Th‐Pb ion probe dating of zoned hydrothermal monazite and its implications for repeated shear zone activity: An example from the Central Alps, Switzerland

Abstract

AbstractTh‐Pb age dating of zoned hydrothermal monazite from alpine‐type fissures/clefts is a powerful tool for constraining polyphase deformation at temperatures below 350°C and presents an alternative to K/Ar and 40Ar/39Ar dating techniques for dating brittle tectonics. This study considers the relationship between cleft orientations in ductile shear zones and cleft mineral crystallization during subsequent brittle overprinting. In the Grimsel area, located in the Aar Massif of the Central Alps, horizontal clefts formed during a primary thrust dominated deformation, while younger and vertically oriented clefts developed during secondary strike‐slip movements. The change is due to a switch in orientation between the principal stress axes σ2 and σ3. The transition is associated with monazite crystallization and chloritization of biotite at around 11.5 Ma.
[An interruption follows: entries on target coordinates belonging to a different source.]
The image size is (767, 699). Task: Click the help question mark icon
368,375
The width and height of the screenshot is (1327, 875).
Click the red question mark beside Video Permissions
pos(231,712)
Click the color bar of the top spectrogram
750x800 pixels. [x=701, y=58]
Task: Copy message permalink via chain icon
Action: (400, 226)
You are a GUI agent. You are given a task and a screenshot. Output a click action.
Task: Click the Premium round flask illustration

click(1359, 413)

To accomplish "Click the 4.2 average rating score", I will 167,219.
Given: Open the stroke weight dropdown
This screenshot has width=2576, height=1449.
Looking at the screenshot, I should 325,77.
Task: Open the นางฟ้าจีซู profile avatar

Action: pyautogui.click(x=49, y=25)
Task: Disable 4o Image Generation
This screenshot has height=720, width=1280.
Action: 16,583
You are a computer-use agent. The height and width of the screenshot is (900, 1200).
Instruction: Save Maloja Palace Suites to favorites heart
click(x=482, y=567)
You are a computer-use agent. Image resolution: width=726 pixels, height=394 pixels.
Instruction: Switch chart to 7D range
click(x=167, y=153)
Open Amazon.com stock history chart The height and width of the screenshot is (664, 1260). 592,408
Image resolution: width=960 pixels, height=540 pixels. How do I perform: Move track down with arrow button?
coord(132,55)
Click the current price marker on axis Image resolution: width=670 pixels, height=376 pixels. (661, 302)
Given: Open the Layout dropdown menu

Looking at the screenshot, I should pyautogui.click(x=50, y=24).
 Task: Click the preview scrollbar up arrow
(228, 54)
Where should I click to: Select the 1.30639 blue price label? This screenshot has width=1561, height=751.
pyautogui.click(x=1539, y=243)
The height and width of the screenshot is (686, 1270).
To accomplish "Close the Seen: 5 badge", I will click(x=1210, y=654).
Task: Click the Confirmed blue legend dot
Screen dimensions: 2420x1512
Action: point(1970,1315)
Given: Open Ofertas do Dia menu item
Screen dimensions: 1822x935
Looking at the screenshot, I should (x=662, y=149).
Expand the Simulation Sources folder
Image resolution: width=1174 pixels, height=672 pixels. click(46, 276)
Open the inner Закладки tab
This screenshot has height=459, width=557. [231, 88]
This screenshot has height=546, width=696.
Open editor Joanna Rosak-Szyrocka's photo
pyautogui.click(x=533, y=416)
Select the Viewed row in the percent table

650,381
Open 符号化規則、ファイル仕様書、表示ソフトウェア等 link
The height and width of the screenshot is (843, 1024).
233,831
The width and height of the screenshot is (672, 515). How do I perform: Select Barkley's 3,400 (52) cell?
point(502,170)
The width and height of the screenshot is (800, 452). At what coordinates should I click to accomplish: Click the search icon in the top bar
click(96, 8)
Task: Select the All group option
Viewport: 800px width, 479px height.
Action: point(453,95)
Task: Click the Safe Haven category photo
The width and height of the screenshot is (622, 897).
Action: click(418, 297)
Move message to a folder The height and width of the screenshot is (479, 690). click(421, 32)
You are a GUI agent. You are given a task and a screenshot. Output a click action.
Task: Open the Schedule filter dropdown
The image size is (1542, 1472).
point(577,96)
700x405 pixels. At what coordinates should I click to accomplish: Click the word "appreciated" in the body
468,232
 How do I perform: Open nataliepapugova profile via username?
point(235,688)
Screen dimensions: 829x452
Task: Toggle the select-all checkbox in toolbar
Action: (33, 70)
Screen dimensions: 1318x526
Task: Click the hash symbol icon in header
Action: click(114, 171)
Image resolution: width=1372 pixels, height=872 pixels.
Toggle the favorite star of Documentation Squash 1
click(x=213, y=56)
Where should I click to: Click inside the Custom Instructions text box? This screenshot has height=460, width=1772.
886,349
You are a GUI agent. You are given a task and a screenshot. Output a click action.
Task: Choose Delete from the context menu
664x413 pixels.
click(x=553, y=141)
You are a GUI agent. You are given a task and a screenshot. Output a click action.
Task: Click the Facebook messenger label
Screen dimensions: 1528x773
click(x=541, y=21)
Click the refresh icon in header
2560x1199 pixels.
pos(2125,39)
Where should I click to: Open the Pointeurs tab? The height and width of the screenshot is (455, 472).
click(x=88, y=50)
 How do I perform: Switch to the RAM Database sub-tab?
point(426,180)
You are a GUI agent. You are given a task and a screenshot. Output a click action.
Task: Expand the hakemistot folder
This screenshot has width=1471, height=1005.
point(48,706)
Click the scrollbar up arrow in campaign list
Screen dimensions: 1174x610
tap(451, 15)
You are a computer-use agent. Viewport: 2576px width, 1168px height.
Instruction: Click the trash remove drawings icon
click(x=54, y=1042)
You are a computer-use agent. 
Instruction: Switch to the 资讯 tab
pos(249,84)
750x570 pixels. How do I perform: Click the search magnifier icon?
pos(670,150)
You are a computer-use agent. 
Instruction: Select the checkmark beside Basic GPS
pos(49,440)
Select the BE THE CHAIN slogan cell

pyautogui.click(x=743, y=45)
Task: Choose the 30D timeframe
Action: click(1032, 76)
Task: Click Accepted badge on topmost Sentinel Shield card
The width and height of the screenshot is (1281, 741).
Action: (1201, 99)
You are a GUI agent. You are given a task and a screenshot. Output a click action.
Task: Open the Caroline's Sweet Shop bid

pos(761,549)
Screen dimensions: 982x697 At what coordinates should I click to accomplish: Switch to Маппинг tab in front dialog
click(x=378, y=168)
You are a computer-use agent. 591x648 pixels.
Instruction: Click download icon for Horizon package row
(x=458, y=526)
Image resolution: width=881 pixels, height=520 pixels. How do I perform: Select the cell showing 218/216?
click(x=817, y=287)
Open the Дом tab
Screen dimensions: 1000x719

Quartz fluid inclusion data allow a link between deformation stages and temperatures to be established and indicate that primary monazite crystallization occurred in both cleft systems at 300–350°C. While cleft monazite crystallization ceases at ~11 Ma in inactive shear zones, monazite growth, and/or dissolution‐reprecipitation continues under brittle deformation conditions in vertical clefts during later deformation until ~7 Ma. This younger shear zone activity occurs in association with dextral strike‐slip movement of the Rhone‐Simplon fault system. With the exception of varying Th/U values correlated with the degree of oxidation, there is only limited compositional variation in the studied cleft monazites.